A Sophie Milrom & Amelia Diamond brain-collaboration, with Charlotte Fassler on the illustration kick drum.
She requests almond milk, but upon finding out that this particular cafe (presumably NOT in Brooklyn, NY or Venice, CA) offers only soy as its non-dairy option, decides that she has changed her mind and would rather subject herself to a caffeine-withdrawal migraine than stand one second longer in an establishment that probably doesn’t use locally farmed apples in its muffins, either. Unclear as to whether or not it’s a legitimate intolerance to lactose.

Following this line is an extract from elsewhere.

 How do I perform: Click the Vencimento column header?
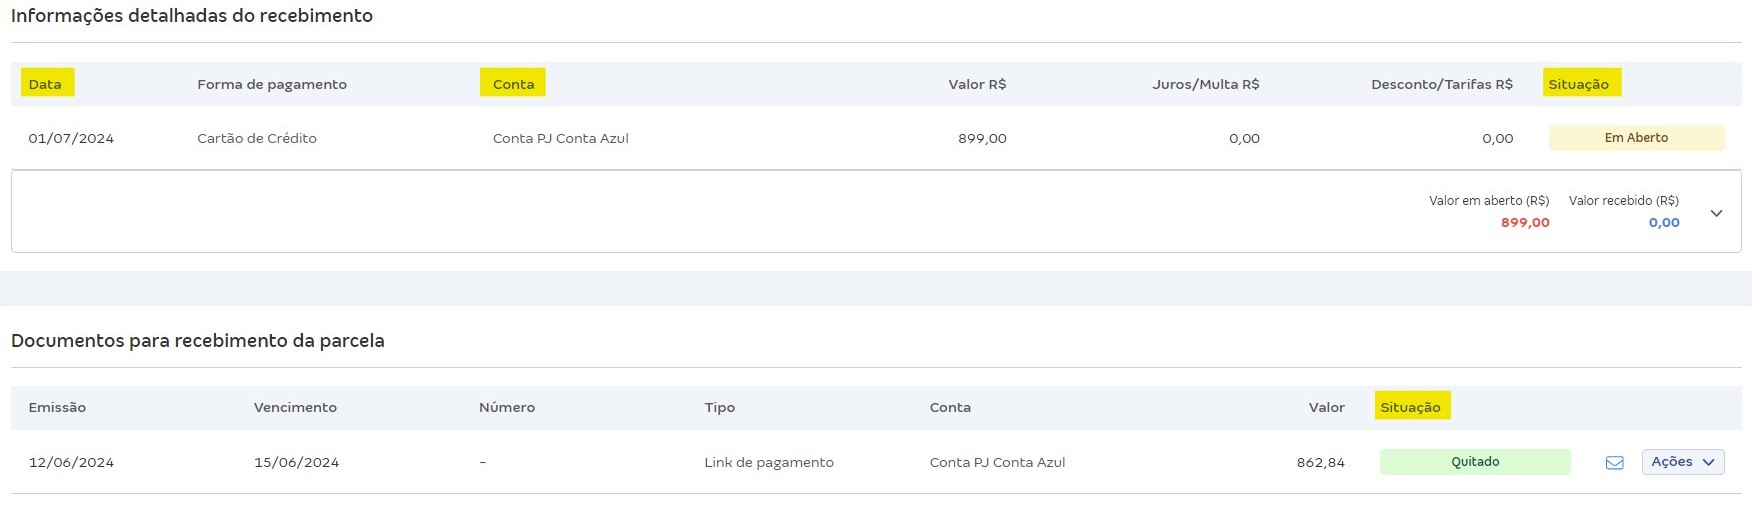point(295,407)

She orders a regular drip coffee — black, then decides to make it a café au lait, which then becomes a latte, and by the time she’s completed her order she’s just purchased a Venti Mocha Vanilla Frappuccino with a caramel swirl…”but hold the whip.”

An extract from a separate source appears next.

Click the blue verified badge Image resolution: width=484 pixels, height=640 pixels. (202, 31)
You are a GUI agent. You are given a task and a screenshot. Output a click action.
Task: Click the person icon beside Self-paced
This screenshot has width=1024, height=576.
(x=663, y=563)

Speaking of Frappuccinos, The Poser orders the strawberry variety, or something that includes the word “peaches and cream,” or any other highlighter-colored beverage that in no way whatsoever involves caffeine or coffee. She means well — maybe her friends all wanted lattes and she was just being a good sport, but to the line of addicts behind her shaking because they haven’t had their fix of the bean, she is the enemy. She should have gone to Wendy’s if she wanted a Frosty.

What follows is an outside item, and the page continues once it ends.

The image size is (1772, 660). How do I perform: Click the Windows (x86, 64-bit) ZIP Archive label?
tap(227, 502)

“I’ll have a skim latte…actually make that a cappuccino, LOL I’m so Italian. Becky, aren’t I so Italian? Wait! Can I have an iced green tea instead? And a scone. Or no, kidding, a black coffee with a little bit of soy. Iced! An iced coffee. Actually–”
Ah, the poor Panic Button girl. Overwhelmed by limitless options (coffee blends, milk varieties, various flavor and topping combinations, not to mention size), she needs a sedative more than a cup of joe by the time she’s paid for her drink. No matter what she gets, or how many times she modifies her order, she always questions her decision at the milk and sugar station and lives in perpetual doubt and caffeinated regret.
She wants to know where the coffee beans are sourced from, and on occasion will inquire into the name of the coffee bean farm’s owner, the beans’ genetic history and what the weather was on the day this particular batch was harvested. Always eager to be ripped off, she wouldn’t trust a venue that charged under $3 per cup. She would rather drink tar than instant coffee, and may or may not choose her apartments based on their proximity to one of her 5 approved spots. Best question to ask her on or off the red carpet: who are you drinking? And never, ever, admit out loud that her annoying coffee recommendation you didn’t ask for was 100% on point.
The antithesis to The Snob, The Dad Brew girl rolls her eyes at anyone who claims they can tell the difference between blends. She’s sick of hearing people compare coffee brands in earnest as though they were discussing truly important matters, like literature or Rihanna versus Beyoncé. Instead, she takes great pride in getting her $1 coffee from the dude on the corner in his portable cart, and flaunts her Anthora cup as though she were the one who came up with the original design. She’s no amateur though: while brew-clout’s irrelevant, her coffee has to be piping hot.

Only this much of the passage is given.